=== INPUT MATERIAL ===

== Segment start ==

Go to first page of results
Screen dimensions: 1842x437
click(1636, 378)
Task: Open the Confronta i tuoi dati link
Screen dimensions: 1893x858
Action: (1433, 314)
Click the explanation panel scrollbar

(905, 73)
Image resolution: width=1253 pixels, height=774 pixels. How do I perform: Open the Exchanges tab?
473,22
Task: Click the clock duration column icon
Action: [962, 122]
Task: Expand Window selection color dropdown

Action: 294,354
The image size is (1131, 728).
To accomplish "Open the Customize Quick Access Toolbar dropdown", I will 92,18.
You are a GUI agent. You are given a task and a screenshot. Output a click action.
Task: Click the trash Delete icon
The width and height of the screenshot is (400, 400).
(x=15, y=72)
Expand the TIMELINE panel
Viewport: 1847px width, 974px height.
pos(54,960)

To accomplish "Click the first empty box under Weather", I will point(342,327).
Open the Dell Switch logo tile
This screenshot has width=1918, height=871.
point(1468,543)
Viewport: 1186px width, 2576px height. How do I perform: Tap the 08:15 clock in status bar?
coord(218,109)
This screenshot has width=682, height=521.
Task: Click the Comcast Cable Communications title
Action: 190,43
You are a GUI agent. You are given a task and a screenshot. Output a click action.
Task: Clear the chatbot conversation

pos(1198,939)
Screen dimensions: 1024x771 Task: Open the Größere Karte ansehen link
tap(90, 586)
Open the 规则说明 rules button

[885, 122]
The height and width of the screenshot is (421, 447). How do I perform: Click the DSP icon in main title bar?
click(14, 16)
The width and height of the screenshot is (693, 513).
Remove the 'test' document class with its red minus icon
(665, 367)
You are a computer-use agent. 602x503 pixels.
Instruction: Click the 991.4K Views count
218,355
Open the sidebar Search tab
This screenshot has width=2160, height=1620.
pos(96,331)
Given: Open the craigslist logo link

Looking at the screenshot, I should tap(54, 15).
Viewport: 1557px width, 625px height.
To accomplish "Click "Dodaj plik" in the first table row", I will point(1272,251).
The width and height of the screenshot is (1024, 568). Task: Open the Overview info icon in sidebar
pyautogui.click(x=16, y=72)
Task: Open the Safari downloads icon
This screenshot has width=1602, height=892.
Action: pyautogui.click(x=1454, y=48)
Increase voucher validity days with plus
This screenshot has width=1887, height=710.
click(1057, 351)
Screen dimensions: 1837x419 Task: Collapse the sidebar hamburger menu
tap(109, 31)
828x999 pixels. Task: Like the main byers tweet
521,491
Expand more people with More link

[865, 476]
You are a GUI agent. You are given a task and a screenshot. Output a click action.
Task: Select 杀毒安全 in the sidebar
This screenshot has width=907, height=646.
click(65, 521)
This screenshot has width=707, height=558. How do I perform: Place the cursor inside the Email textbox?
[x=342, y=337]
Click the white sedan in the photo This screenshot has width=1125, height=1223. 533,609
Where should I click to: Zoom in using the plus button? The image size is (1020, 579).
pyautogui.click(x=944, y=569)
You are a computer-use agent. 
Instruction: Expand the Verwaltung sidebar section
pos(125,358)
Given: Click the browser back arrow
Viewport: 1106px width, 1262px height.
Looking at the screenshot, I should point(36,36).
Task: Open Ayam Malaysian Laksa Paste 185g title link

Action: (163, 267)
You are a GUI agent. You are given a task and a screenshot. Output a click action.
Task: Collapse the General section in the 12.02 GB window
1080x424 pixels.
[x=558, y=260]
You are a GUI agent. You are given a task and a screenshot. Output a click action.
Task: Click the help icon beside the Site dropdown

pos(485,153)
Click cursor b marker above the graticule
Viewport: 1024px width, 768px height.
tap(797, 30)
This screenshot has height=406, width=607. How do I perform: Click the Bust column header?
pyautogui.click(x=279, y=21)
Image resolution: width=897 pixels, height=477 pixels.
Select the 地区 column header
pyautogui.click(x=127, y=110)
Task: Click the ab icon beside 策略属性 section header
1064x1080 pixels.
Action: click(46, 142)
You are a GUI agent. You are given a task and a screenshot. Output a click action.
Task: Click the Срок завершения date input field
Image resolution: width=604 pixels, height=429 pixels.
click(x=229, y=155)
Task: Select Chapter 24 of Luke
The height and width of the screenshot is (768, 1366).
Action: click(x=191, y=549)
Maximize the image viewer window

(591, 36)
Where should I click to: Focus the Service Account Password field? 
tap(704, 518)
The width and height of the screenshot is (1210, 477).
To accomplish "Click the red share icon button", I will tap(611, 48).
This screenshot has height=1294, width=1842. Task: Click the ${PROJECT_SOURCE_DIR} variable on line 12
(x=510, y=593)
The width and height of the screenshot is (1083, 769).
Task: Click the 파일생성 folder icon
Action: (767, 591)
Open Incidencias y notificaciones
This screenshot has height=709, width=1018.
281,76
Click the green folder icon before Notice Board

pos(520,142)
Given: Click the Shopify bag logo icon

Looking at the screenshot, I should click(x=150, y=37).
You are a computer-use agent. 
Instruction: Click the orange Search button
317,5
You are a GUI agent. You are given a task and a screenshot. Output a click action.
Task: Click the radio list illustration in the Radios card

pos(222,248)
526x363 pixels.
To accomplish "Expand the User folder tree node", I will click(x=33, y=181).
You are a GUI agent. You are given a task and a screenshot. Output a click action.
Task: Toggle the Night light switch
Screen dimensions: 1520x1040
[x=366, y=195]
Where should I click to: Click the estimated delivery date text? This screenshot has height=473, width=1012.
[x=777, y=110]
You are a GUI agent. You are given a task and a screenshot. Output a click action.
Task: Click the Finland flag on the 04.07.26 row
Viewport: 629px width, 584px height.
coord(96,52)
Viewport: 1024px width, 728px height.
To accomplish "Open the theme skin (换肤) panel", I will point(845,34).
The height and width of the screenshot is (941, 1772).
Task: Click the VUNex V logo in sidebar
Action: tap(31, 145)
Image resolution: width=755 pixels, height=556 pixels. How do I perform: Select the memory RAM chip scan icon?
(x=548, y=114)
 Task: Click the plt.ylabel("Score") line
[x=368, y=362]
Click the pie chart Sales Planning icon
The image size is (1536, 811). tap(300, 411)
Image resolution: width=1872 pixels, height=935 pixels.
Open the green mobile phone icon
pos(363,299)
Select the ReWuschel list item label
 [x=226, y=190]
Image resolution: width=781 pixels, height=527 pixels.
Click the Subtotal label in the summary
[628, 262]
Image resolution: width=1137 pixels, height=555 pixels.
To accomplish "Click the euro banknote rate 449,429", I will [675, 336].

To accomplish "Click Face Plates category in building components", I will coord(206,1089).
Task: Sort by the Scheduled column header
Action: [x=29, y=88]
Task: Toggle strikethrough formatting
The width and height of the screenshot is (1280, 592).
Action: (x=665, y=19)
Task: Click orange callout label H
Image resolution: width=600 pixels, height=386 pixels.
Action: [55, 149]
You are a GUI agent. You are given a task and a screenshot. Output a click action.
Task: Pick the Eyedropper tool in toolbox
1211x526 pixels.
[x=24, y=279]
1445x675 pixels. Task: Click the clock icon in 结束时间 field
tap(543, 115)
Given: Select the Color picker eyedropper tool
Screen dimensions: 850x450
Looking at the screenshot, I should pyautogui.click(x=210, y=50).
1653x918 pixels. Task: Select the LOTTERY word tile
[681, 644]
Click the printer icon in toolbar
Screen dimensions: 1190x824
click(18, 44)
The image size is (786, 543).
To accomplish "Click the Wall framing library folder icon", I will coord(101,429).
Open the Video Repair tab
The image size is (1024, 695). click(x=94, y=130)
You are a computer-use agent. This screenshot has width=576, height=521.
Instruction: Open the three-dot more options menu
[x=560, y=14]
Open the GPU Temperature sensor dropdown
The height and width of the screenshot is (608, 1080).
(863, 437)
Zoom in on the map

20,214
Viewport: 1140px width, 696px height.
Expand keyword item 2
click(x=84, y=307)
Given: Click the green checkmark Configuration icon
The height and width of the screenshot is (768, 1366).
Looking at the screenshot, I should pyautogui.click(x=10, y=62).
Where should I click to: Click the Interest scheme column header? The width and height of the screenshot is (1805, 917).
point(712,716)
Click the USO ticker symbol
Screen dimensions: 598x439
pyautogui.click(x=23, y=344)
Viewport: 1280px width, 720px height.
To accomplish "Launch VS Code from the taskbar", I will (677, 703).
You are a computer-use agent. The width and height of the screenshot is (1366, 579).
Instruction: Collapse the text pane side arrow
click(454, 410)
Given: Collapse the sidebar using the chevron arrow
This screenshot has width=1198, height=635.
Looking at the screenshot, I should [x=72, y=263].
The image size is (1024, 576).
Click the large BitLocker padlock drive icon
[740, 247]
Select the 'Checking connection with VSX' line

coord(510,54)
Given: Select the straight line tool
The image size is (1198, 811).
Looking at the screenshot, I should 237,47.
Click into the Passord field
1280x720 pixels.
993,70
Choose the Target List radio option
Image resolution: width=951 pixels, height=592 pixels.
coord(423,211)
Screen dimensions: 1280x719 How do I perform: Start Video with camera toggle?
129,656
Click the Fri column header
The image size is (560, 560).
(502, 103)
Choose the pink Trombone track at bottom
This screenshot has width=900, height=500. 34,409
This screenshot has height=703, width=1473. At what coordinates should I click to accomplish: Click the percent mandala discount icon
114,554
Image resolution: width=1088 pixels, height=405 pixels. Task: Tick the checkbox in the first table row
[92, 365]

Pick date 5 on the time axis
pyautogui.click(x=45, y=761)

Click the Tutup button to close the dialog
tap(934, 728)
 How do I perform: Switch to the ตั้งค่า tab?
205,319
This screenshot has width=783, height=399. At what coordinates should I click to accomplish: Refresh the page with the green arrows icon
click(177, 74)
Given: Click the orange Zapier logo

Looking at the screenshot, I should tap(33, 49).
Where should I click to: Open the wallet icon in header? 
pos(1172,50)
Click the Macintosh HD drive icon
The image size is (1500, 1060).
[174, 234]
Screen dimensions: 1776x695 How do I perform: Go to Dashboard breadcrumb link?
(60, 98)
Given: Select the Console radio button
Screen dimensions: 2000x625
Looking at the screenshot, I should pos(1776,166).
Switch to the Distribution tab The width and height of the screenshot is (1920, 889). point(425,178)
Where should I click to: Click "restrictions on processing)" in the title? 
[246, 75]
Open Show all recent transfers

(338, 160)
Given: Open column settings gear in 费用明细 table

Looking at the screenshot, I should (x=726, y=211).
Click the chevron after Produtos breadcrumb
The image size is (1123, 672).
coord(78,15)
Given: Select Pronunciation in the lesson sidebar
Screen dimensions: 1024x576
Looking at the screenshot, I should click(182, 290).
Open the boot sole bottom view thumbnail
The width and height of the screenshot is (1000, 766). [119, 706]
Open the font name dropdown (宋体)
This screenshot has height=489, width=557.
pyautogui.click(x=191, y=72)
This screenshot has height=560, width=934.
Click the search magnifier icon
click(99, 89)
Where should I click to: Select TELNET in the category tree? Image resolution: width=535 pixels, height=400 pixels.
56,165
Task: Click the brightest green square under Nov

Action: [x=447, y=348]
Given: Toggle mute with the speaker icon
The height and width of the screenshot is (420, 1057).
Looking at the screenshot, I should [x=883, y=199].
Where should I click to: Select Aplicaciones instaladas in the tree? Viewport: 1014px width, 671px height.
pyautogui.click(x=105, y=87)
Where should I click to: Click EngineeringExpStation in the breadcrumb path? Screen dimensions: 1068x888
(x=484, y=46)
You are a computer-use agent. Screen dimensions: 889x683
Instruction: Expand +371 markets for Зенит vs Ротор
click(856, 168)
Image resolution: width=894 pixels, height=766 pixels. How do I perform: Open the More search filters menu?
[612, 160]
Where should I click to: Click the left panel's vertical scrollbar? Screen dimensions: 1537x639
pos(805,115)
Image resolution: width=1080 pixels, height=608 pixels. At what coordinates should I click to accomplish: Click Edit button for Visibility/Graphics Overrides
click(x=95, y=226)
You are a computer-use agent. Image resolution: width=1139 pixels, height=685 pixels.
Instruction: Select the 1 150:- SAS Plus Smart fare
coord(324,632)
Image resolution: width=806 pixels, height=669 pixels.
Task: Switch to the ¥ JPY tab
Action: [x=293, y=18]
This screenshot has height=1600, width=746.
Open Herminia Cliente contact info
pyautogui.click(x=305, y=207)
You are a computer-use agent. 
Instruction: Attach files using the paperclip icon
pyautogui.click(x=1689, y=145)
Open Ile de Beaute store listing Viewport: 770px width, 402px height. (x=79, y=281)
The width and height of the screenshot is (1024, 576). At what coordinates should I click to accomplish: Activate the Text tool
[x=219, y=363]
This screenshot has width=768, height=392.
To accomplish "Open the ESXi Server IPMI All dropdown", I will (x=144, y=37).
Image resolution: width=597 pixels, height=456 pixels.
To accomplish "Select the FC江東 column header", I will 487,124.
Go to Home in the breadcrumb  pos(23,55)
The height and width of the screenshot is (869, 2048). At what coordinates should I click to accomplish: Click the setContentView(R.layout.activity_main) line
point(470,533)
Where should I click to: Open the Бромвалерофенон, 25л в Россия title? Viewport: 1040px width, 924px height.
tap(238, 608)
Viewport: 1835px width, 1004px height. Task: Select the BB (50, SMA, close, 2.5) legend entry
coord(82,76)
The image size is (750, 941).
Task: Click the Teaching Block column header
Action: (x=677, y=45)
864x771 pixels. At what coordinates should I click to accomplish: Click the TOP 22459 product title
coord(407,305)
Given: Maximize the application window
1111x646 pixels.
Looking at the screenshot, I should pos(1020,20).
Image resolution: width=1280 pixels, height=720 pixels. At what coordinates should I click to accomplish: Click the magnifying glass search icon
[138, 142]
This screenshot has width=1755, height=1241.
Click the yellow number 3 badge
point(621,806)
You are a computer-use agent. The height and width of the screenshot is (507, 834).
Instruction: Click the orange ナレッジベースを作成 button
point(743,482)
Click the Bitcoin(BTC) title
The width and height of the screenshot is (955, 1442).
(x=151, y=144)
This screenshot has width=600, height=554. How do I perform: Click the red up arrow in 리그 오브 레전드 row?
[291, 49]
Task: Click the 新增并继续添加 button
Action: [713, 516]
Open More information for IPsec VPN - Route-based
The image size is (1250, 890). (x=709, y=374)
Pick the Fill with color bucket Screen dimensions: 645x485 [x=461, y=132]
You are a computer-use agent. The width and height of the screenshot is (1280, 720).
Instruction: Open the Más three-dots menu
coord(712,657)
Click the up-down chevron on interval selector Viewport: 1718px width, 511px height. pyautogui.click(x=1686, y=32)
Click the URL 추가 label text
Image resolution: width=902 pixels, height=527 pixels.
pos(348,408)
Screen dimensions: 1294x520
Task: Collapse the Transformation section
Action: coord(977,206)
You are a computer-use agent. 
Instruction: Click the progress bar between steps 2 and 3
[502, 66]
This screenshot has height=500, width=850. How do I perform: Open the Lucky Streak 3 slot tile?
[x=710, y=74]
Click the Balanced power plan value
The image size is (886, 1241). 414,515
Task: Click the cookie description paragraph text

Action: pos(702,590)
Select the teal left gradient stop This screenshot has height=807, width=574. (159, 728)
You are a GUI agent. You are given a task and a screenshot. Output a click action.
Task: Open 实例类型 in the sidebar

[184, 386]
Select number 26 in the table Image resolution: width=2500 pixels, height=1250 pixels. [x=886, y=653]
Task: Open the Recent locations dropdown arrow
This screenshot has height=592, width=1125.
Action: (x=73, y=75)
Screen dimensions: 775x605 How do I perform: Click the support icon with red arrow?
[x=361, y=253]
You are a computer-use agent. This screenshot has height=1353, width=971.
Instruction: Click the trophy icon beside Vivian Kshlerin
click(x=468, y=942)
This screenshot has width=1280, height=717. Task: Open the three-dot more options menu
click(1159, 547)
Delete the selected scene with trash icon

== Segment end ==

=== TASK STATEMENT ===
Search the data for the string "chevron" and copy each line where it appears.

=== EXERCISE OUTPUT ===
Given: Collapse the sidebar using the chevron arrow
Click the chevron after Produtos breadcrumb
Click the up-down chevron on interval selector Viewport: 1718px width, 511px height. pyautogui.click(x=1686, y=32)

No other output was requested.